Текст главы>
Глава 31
Альфредо Тосильдо. Мои друзья. Моя заветная мечта: собственный цирк
Альфредо Тосильдо. Мои друзья. Моя заветная мечта: собственный цирк
Мои друзья всегда были очень важной частью моей жизни. Но сейчас я не собираюсь приводить здесь их список, потому что их имена уже были упомянуты по тому или иному поводу, а те, кого не хватает, еще появятся. Я по опыту знаю, что каждый раз, когда ты решаешь перечислить всех, кто-то обязательно остается за бортом. Поэтому я не хочу никого обидеть, не назвав чьего-либо имени. На самом деле никакого списка нет. Есть друзья.
Особенно один, отсутствие которого не возместить ничем.
Я начну с того, кто сохранился лишь в моей памяти. Но даже мертвый (иногда обстоятельства бывают так несправедливы), Альфредо Тосильдо продолжает оставаться «звездой» среди моих друзей.
Очень тяжело говорить о тех, кого с нами нет. Но не в этом случае. Для меня, для его супруги Лючи, для моей жены и всех, кто знал его, все выглядит так, словно он уехал и однажды вернется… Такой вот способ помечтать.
По правде говоря, моя первая встреча с Тосильдо не предвещала ничего хорошего.
Объясню почему.
Когда снимались мои первые фильмы, я уже был юношей, но в некоторых отношениях продолжал оставаться инфантильным. Поскольку чувствовал себя достаточно неуверенно в мире кино (какое же дрянное место!). Потому что тут самая мелкая сошка ходит с видом всезнайки, знающей все и вся. Поначалу мне стоило труда решить, кто хоть в чем-то разбирается, а кто выпендривается.
Ну, надо сказать, что этому я научился очень быстро.
Ничто не вынуждает меня так нервничать, как человек, которого я не знаю (то ли потому, что он не был мне представлен, то ли по какой другой причине), будь то просто зевака или «контролер», наблюдающий за моими съемками в эпизодах. На площадке только те, кто нужен, и никаких посторонних.

Задание> Выпишите из главы все замечания, которые стоят в круглых скобках.

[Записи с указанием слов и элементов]
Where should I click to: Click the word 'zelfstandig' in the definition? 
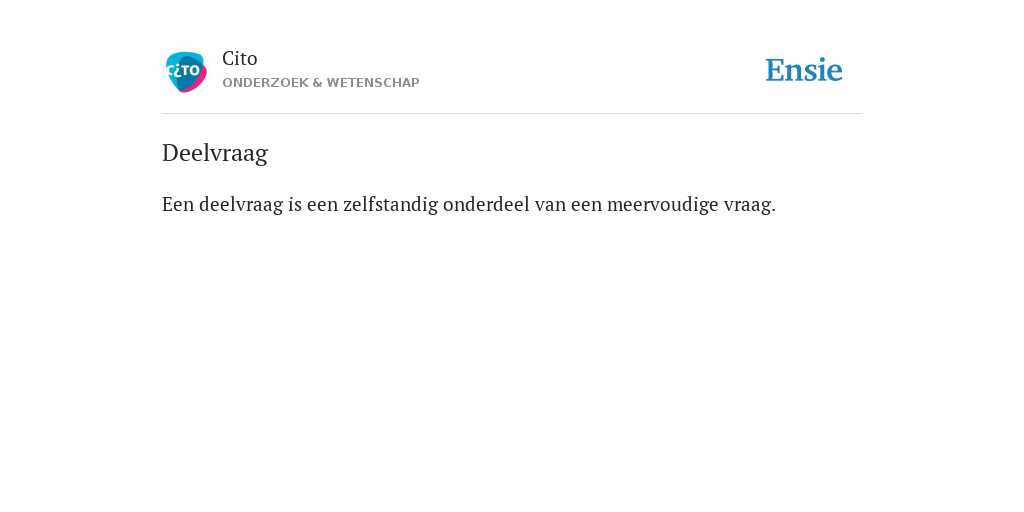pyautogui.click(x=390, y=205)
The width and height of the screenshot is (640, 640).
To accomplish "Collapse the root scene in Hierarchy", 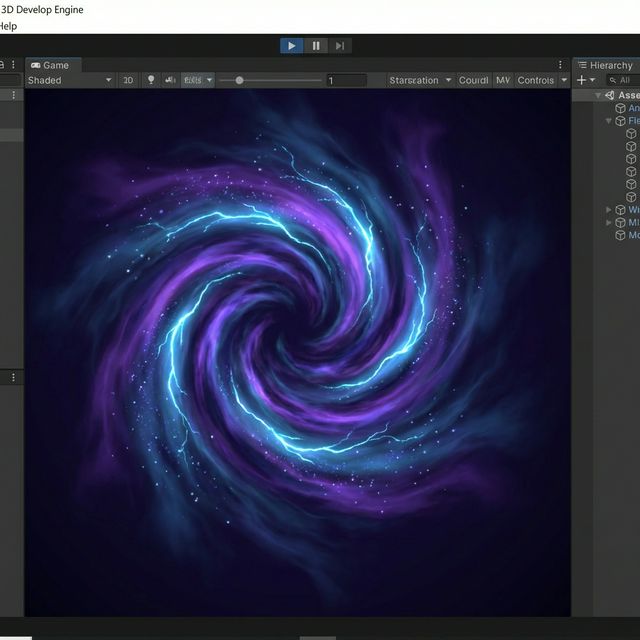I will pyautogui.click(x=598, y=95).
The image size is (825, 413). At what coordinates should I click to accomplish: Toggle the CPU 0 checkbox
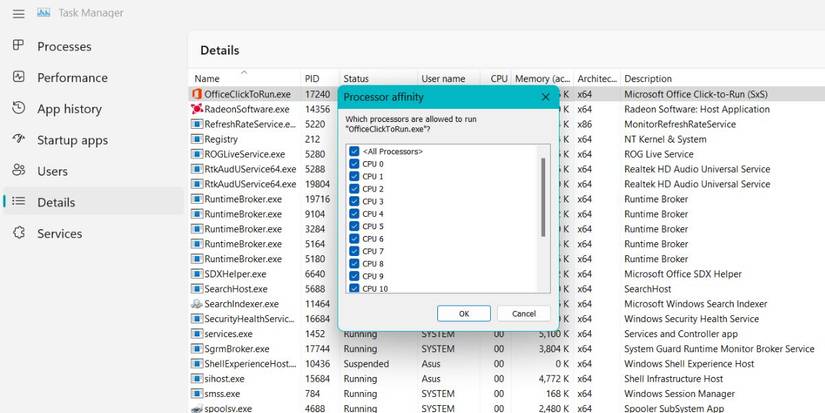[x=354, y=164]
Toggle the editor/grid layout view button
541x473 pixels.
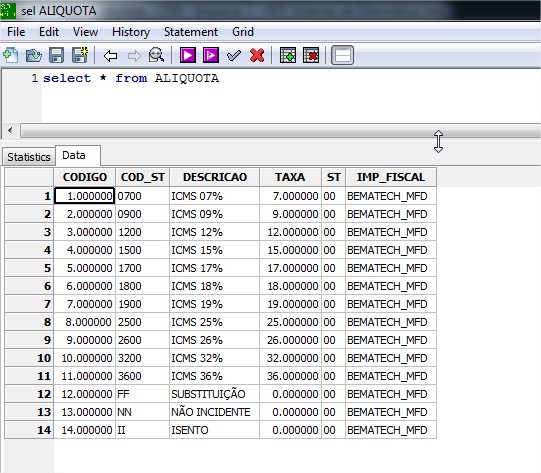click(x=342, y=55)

Ожидаемый ответ>
1. иногда обстоятельства бывают так несправедливы
2. какое же дрянное место!
3. то ли потому, что он не был мне представлен, то ли по какой другой причине